Consider the Equality Act, which would codify nationwide protections for LGBTQ people, ensuring that they cannot be discriminated against in areas of employment, housing, credit and other federally funded programs. The bill has passed the U.S. House of Representatives in other years. This year’s version has bipartisan support in the House and will pass.
Then it will go to the Senate.
And there it will likely sit as long as the filibuster continues.
Legislation to fight climate change, reauthorize the Violence Against Women Act, voting rights protections, electoral reform, legislation to reduce the influence of money in politics, efforts to increase access to affordable health care will follow.
Those initiatives will continue to stack up — waiting for a compromise that may never come from a minority that has demonstrated that it believes obstruction is the easiest path back to power.
I can’t predict the breaking point. I don’t know when Sen. Joe Manchin, a conservative Democrat from West Virginia, or Sen. Kyrsten Sinema of Arizona will change their minds or have a piece of legislation that’s personally important to them get bottled up in the dysfunction, but I believe the point will, in fact, come.
Even for those members of Congress who I disagree with, I believe that they run and are elected to public office because they want to accomplish things for their constituents, their states and their country.
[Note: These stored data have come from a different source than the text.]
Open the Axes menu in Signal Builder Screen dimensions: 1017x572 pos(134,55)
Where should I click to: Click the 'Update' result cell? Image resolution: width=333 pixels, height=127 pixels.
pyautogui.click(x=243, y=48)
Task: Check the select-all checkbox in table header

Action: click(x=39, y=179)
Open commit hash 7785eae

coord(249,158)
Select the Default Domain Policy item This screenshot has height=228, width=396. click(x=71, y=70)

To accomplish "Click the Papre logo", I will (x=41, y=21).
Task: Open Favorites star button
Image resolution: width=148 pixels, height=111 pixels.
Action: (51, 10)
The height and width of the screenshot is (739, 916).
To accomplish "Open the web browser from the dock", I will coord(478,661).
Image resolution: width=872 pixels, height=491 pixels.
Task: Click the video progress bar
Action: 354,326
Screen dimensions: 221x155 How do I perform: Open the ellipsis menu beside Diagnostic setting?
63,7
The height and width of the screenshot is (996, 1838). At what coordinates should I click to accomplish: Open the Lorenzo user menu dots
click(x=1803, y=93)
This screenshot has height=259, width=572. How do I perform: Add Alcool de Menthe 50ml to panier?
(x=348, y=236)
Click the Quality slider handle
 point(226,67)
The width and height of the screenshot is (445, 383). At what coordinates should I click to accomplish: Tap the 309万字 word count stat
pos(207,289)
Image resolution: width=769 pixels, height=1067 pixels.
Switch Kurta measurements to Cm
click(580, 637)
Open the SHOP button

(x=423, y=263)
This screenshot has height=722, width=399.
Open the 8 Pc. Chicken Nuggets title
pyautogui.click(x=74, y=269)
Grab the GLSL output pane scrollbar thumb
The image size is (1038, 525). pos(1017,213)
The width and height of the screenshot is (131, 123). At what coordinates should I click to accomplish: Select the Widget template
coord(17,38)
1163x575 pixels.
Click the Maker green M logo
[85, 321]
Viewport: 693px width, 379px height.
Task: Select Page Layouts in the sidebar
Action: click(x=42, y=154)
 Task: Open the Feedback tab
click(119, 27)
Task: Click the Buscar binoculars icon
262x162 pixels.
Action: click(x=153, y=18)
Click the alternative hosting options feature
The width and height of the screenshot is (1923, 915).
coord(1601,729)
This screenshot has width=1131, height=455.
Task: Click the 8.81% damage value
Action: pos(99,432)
The filibuster is standing in the way. It’s a relic and the clock is ticking on its future unless Republicans change course.
If the filibuster is to survive, its only savior might be the return of earmarks — a process that allows members of Congress to bring home federal investment for specific projects that are tucked into legislation.
Money can’t solve every problem, but it can buy you a boat and it might be able to get you to 60 votes in the Senate. The country is demanding action from the government; if the filibuster stands in the way, it can’t survive.
David Farmer is a public affairs, political and media consultant in Portland, where he lives with his wife and two children.